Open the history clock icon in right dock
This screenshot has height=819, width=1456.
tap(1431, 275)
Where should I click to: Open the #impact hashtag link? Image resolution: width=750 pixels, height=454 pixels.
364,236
########################################
→ **AIM**:
Can you give every line of the records above as a Markdown table with the columns Row and Line, numbering each row and leaving out blank lines?

→ **EXERCISE RESPONSE**:
| Row | Line |
|---|---|
| 1 | Open the history clock icon in right dock |
| 2 | This screenshot has height=819, width=1456. |
| 3 | tap(1431, 275) |
| 4 | Where should I click to: Open the #impact hashtag link? Image resolution: width=750 pixels, height=454 pixels. |
| 5 | 364,236 |